Segment Open
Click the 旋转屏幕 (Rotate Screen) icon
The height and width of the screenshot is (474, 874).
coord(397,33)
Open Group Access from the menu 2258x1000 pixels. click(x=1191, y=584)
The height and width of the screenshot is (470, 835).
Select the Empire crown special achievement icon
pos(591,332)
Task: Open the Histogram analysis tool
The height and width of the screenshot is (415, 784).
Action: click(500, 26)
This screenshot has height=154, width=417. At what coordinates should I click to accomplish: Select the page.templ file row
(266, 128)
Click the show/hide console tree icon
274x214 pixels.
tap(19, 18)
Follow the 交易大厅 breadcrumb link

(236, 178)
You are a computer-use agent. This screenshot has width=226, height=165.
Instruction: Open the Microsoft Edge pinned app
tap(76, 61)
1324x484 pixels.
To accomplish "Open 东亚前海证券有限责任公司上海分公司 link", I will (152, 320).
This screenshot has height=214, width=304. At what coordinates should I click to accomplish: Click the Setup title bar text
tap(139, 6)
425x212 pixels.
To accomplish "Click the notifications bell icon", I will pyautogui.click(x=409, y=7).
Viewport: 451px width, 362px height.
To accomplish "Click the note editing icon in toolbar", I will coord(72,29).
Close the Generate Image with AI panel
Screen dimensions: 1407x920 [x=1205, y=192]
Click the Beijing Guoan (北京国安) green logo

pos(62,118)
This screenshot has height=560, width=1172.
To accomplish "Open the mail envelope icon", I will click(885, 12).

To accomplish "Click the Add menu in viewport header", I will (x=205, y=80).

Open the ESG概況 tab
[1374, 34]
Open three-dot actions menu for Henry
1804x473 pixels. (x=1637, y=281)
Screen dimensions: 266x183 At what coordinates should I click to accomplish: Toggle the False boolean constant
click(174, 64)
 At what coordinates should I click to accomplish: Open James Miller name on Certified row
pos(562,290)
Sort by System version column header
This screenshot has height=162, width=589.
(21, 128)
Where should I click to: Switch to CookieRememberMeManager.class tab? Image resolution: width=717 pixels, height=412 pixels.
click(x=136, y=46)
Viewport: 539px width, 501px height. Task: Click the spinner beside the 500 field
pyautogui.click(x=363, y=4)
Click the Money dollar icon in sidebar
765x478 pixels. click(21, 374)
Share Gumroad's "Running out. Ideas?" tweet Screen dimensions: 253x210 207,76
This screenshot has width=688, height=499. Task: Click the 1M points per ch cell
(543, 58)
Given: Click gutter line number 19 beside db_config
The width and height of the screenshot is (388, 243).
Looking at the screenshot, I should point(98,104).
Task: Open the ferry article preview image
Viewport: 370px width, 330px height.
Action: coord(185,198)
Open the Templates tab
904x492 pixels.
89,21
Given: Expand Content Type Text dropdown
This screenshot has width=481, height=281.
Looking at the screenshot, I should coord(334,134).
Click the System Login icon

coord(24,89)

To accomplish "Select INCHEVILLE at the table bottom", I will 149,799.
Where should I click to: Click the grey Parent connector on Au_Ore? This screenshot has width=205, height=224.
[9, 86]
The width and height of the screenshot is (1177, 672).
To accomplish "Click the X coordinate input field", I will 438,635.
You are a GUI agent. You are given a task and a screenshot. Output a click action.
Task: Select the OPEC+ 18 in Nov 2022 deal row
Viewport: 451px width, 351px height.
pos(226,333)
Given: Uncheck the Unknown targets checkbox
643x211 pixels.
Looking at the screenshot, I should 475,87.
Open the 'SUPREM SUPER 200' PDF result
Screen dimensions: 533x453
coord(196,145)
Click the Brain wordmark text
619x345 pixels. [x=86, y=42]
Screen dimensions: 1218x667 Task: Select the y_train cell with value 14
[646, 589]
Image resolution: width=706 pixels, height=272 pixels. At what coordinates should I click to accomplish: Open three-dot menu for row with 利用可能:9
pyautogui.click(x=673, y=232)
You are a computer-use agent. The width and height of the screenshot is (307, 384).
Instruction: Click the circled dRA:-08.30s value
Segment Closed
• YOUR GOAL: One stretch of the lines above is wanted, from the line that contains "Open three-dot actions menu for Henry" through the line that contains "dimensions: 253x210 207,76". Output it exactly.

• OUTPUT OF THE TASK:
Open three-dot actions menu for Henry
1804x473 pixels. (x=1637, y=281)
Screen dimensions: 266x183 At what coordinates should I click to accomplish: Toggle the False boolean constant
click(174, 64)
 At what coordinates should I click to accomplish: Open James Miller name on Certified row
pos(562,290)
Sort by System version column header
This screenshot has height=162, width=589.
(21, 128)
Where should I click to: Switch to CookieRememberMeManager.class tab? Image resolution: width=717 pixels, height=412 pixels.
click(x=136, y=46)
Viewport: 539px width, 501px height. Task: Click the spinner beside the 500 field
pyautogui.click(x=363, y=4)
Click the Money dollar icon in sidebar
765x478 pixels. click(21, 374)
Share Gumroad's "Running out. Ideas?" tweet Screen dimensions: 253x210 207,76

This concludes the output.